* Begin *
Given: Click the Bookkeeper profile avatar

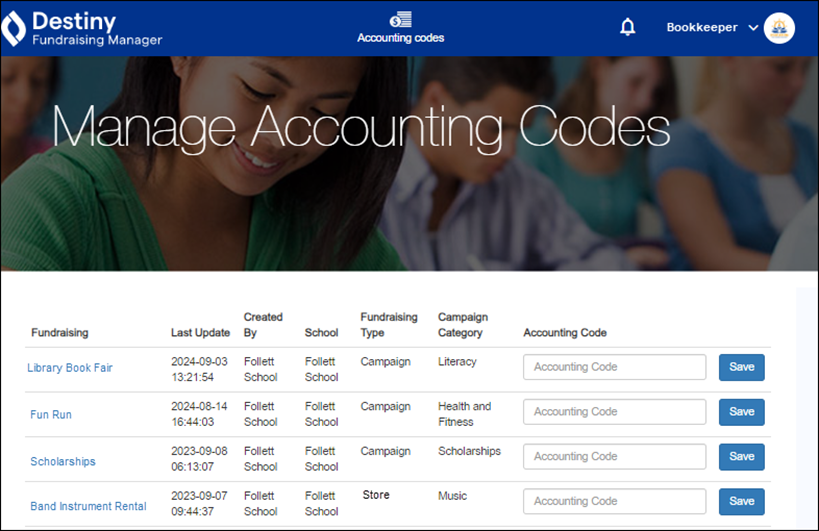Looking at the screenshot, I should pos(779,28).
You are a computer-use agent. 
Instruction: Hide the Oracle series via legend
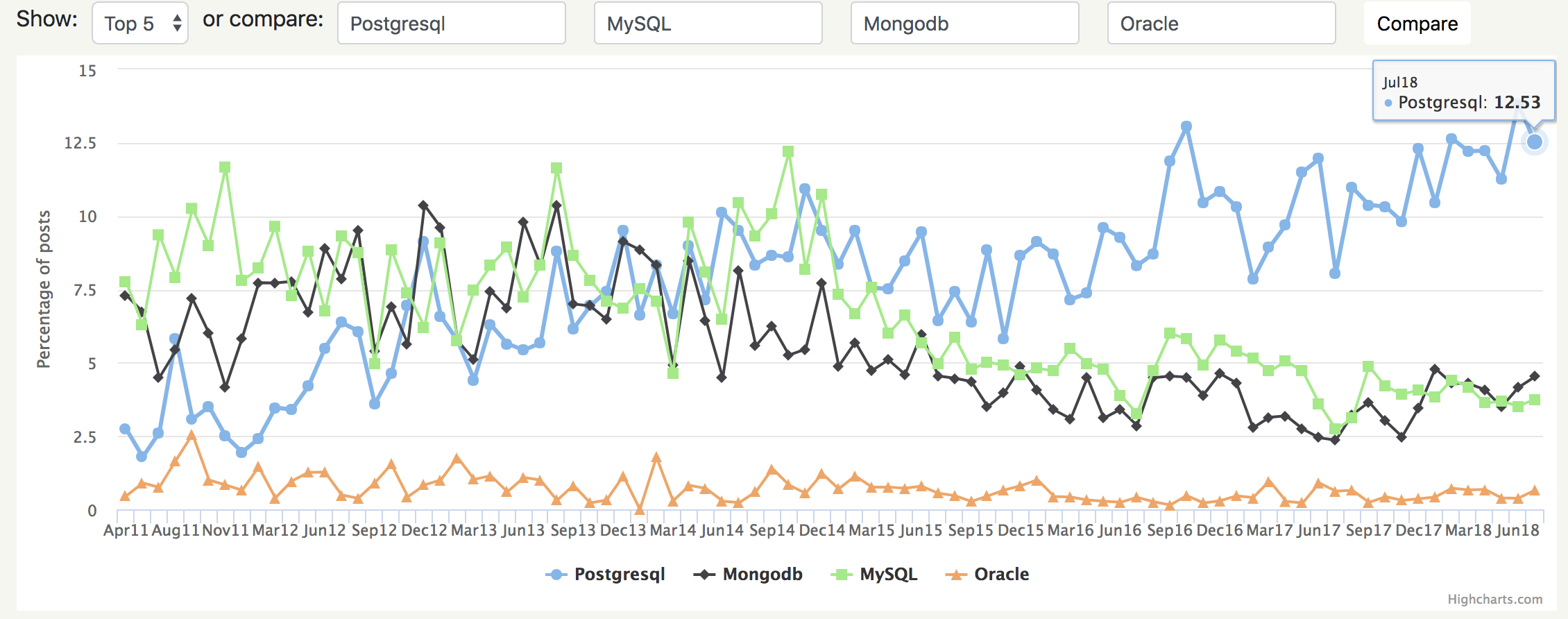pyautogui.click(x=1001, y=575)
* End *
* Begin *
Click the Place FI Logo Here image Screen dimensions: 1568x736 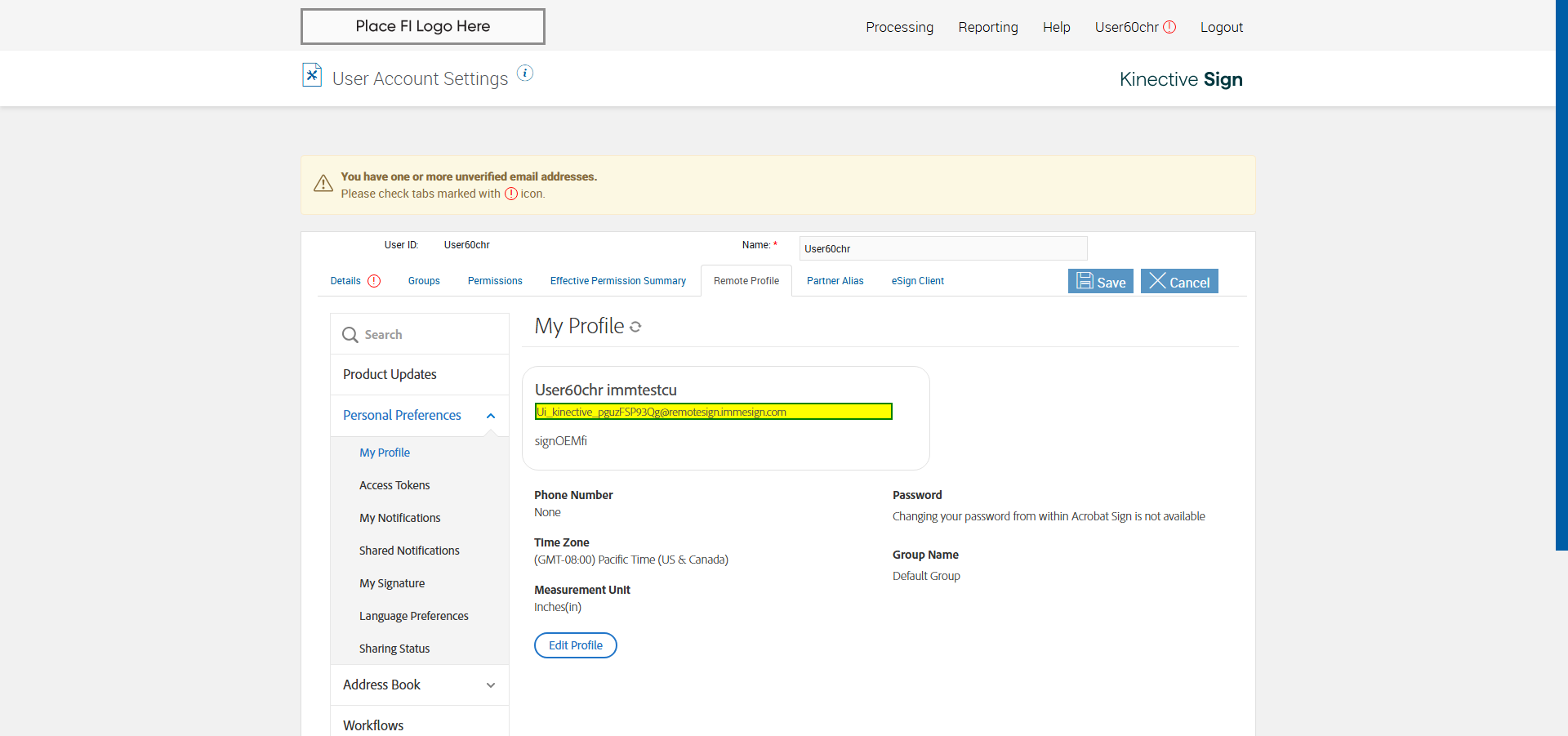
* End *
# Required task
Reproduce the data starting at the line that contains "Given: Click the Bookkeeper profile avatar" and ending with the line that contains "pyautogui.click(x=1001, y=575)", including both of those lines. Leave the pictures out.

# Exercise result
Given: Click the Bookkeeper profile avatar

Looking at the screenshot, I should pos(779,28).
You are a computer-use agent. 
Instruction: Hide the Oracle series via legend
pyautogui.click(x=1001, y=575)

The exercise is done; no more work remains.